We are required to have the ability to sell things, products, ideas, influence, status. Under penalty of, if we don’t adopt this posture, being considered “passive,” lazy, slow, not ambitious enough, or not sufficiently fierce. Those who do differently are out of time, out of context, and out of the possibility of a certain type of success (more material, one might say).
conversation as useful uselessness
I have the intuition that the real value of conversation is not its commercial value. I’m little interested in the exercise of calculating the exact value of a conversation. You will certainly find those who are interested in such an exercise, and even those who have already done it.
Perhaps what makes conversation so valuable is precisely its resistance to pure utility—its capacity to create meaning and connection that transcends instrumental purpose. In this sense, conversation embodies a profound paradox: its greatest utility may emerge precisely when we abandon the pursuit of utility. Like play, art, or contemplation, conversation may belong to those human activities whose importance lies in their apparent uselessness, their liberation from immediate practical demands.
This brings us full circle to our opening question about conversation’s worth. Perhaps we’ve been asking the wrong question. Instead of “What is a conversation worth?” we might ask: “What kind of worth can a conversation create?” This reframing allows us to recognize conversation not merely as a commodity with a price tag but as a generative practice that brings new forms of value into existence—forms that cannot be reduced to economic calculation.

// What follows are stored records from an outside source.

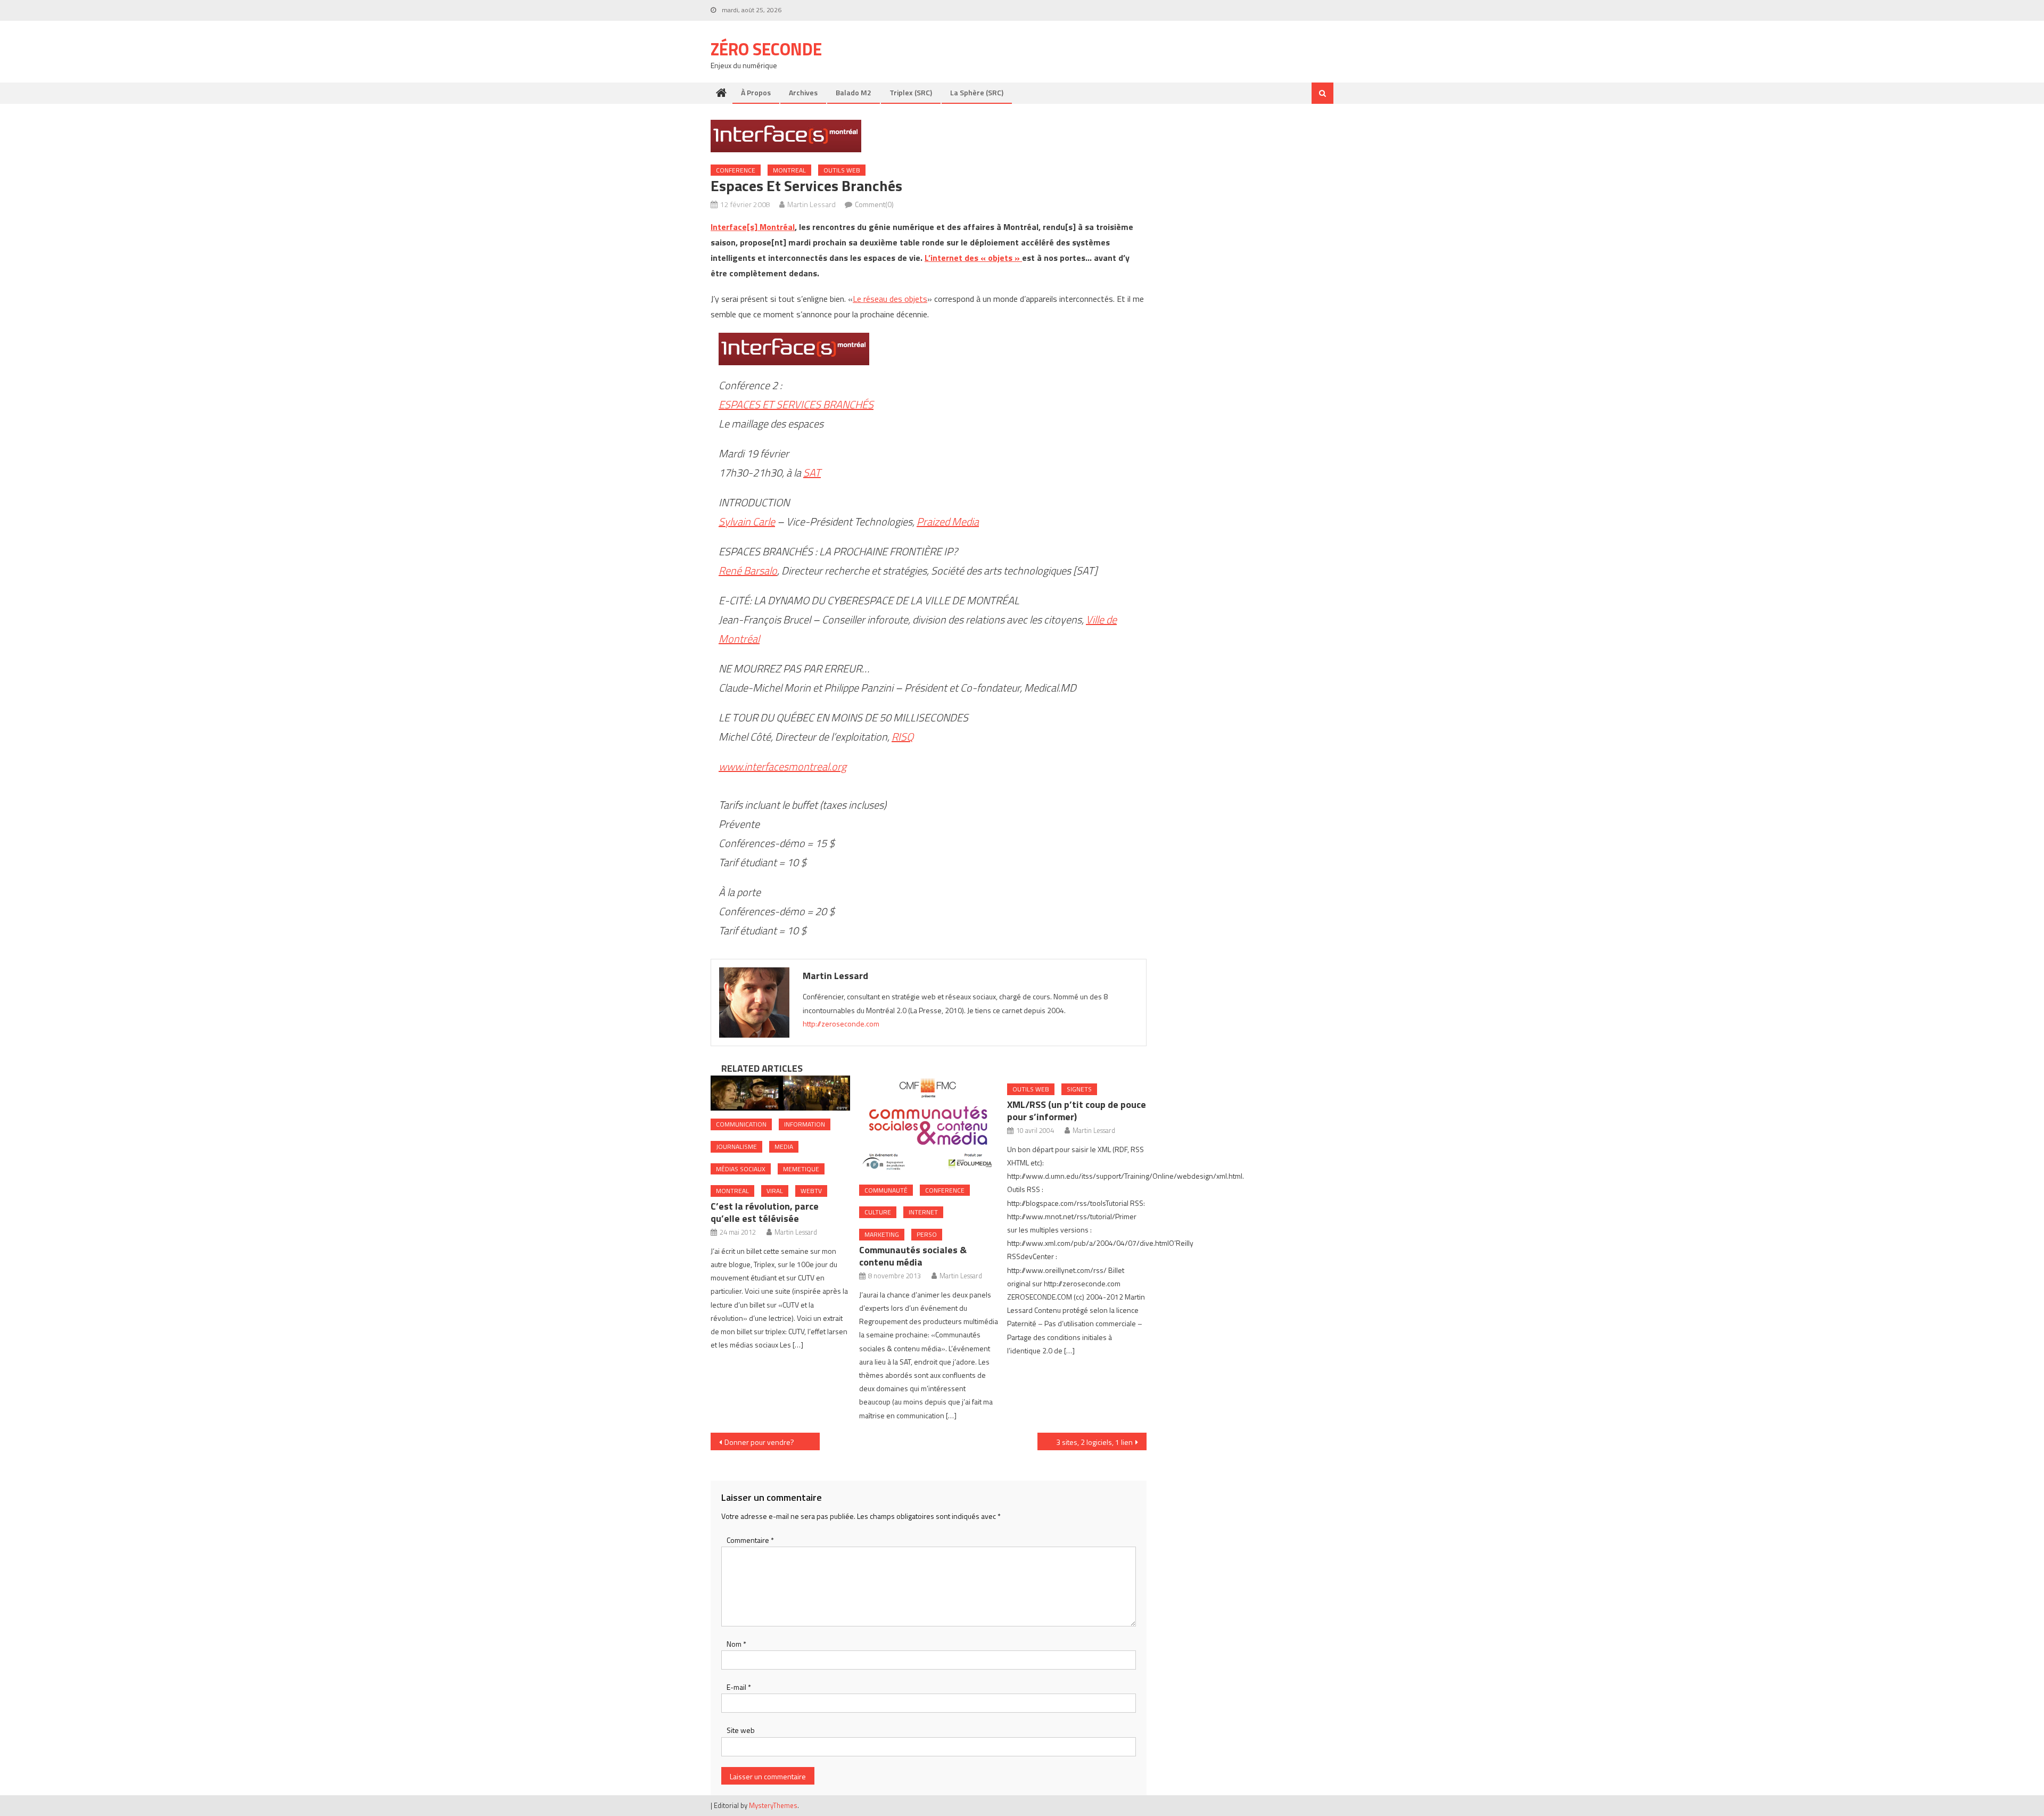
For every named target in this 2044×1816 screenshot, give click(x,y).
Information (804, 1124)
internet (923, 1212)
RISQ (902, 736)
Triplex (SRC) (910, 92)
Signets (1079, 1089)
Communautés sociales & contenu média (913, 1256)
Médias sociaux (740, 1169)
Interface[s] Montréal (753, 226)
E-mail (739, 1686)
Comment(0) (874, 204)
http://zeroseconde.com (841, 1023)
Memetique (801, 1169)
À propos (756, 92)
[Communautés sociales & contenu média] (929, 1126)
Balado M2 (853, 92)
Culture (877, 1212)
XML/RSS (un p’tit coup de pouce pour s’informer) (1076, 1110)
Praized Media (948, 521)
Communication (741, 1124)
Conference (735, 170)
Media (783, 1146)
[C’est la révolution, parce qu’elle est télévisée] (780, 1093)
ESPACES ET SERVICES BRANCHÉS (796, 404)
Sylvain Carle (747, 521)
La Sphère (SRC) (976, 92)
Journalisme (736, 1146)
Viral (775, 1191)
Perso (927, 1234)
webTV (811, 1191)
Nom (736, 1643)
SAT (812, 472)
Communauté (886, 1190)
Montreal (789, 170)
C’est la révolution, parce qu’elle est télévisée (765, 1212)
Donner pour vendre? (759, 1442)
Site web (741, 1730)
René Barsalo (748, 570)
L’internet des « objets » (973, 257)
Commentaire (750, 1540)
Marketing (881, 1234)
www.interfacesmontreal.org (782, 766)
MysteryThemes (773, 1805)
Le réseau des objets (890, 298)
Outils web (841, 170)
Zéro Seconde (766, 49)
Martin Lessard (811, 204)
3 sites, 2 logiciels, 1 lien (1094, 1442)
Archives (803, 92)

Perhaps this has been an exercise where I sought, above all, to justify to myself the idea that good conversations have inestimable value, without being left with the feeling of saying or listening to a “deepity.” By exploring the dialectic between cost and value, the temporal unfolding of conversational meaning, and the paradoxical economics of dialogue, we begin to understand why conversation resists simple valuation—not because it lacks worth, but because its worth emerges from a different order of human experience than the purely transactional.